И пошли патрульные за вагончик, где с наслаждением умылись и сели за хлипким белым столиком в тени старых рябин-черноплодок, неподалеку от вентиляторных шахт метростанции. Справа возносились крутые шеломы церкви Троицы-в-Листах и светили на солнце самоварным золотом. А через дорогу, в центре Сухаревской площади, задумчиво стоял бронзовый Петр Аркадьевич Столыпин, уронив тяжелые руки на сложенную землемерную сажень. Кухарчук помнил надпись на металлической ленте, врубленной в гранитный цоколь: «Нетерпеливому подвижнику — терпеливая Россия». И еще Кухарчук, в отличие от своих напарников, хорошо понимал многозначительность того факта, что памятник вдохновителю земельной реформы поставили не где-нибудь, а в центре бывшей Колхозной площади…

Жара, мягкая ватная жара обнимала Москву.
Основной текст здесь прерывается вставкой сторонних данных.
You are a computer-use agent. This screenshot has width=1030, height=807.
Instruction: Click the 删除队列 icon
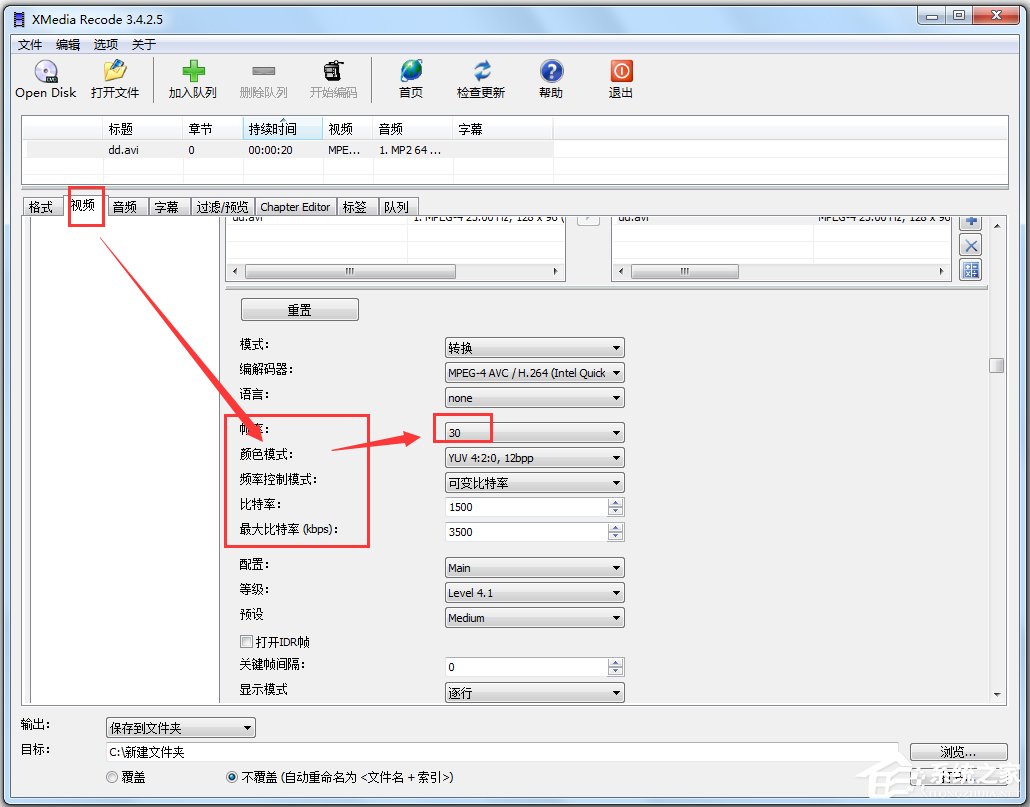263,80
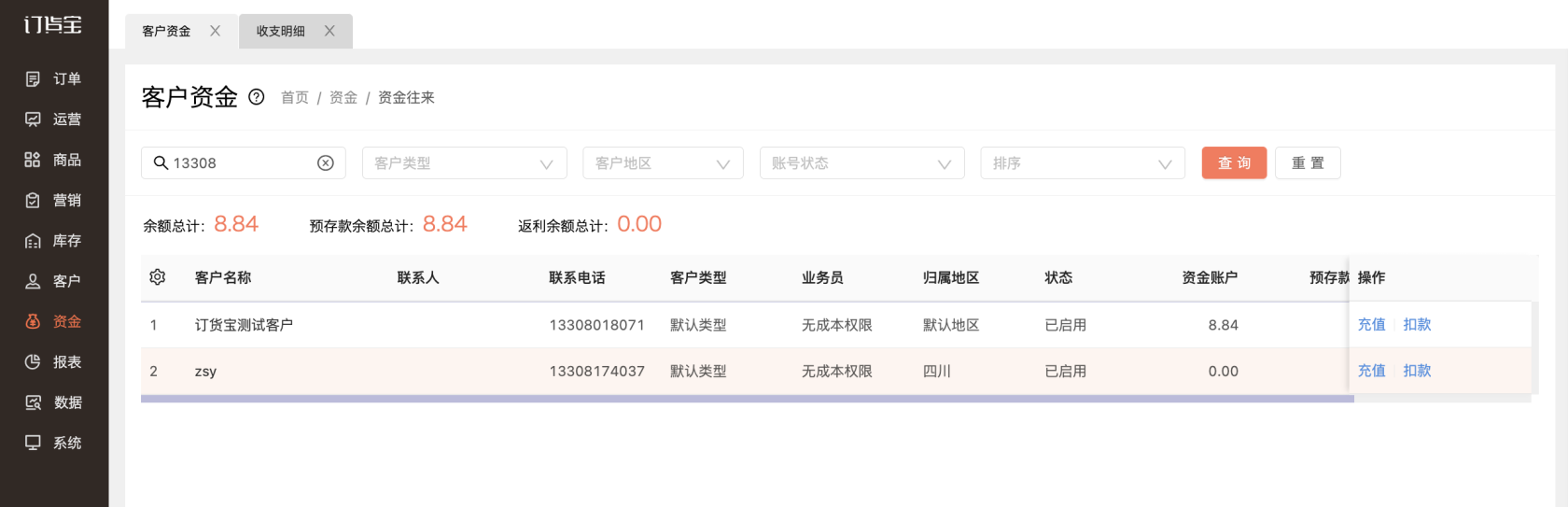Select the 商品 products sidebar icon
Viewport: 1568px width, 507px height.
[33, 160]
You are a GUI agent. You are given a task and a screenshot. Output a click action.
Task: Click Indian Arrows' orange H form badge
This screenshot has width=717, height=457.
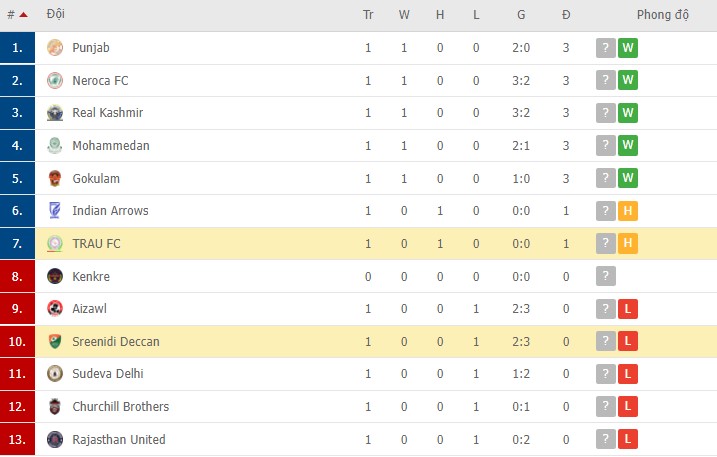coord(628,211)
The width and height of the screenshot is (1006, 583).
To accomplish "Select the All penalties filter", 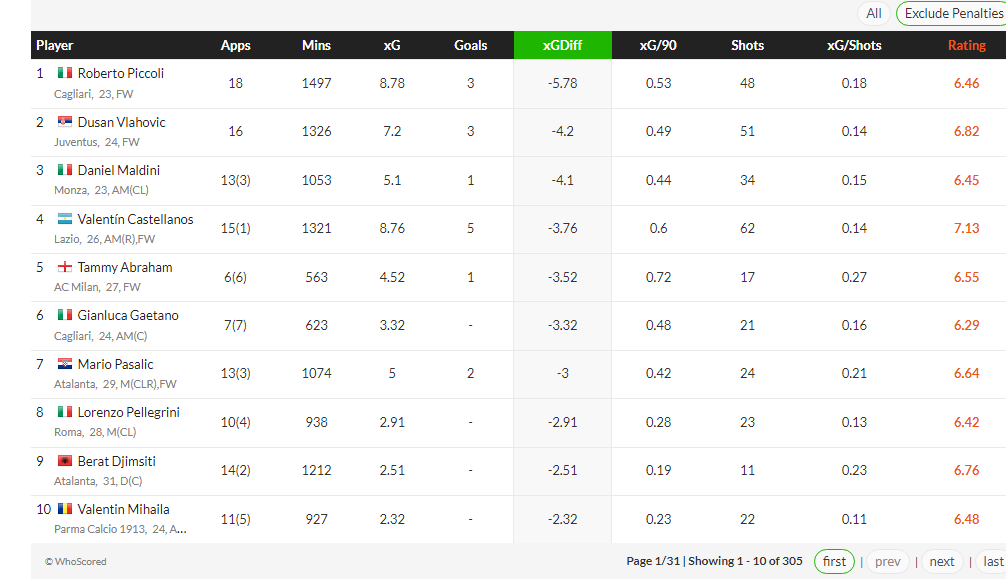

Колесом кружилось железное Садовое кольцо. Как хорошо было сидеть в тени, за белым столиком, расслабленно откинувшись на упругий, чуть шевелящийся под ветром рябиновый ствол!

Правда, долго ловить кайф не пришлось — набежал шустрый мальчик в галошах на босу ногу, натащил в картонных тарелочках горы шкворчащих шашлыков, политых жгучим красным соусом и посыпанных резаной зеленью. Лаваши были еще теплыми и источали запах свежего хлеба — вечный добрый запах. Потом мальчик приволок огромный, запотевший в холодильнике стеклянный кувшин с гранатовым морсом! Да, что ни говори, а оставались еще в Москве уютные места…

Согнули патрули бычьи шеи над гофрированными тарелочками и дружно вцепились молодыми зубами в горячее нежное мясо по триста рублей за порцию. Истово ели, не спеша, не обращая внимания на сладковатую вонь отравленного ветра, на грохот и мельтешение Садового кольца. Поработали мужики… Заслужили.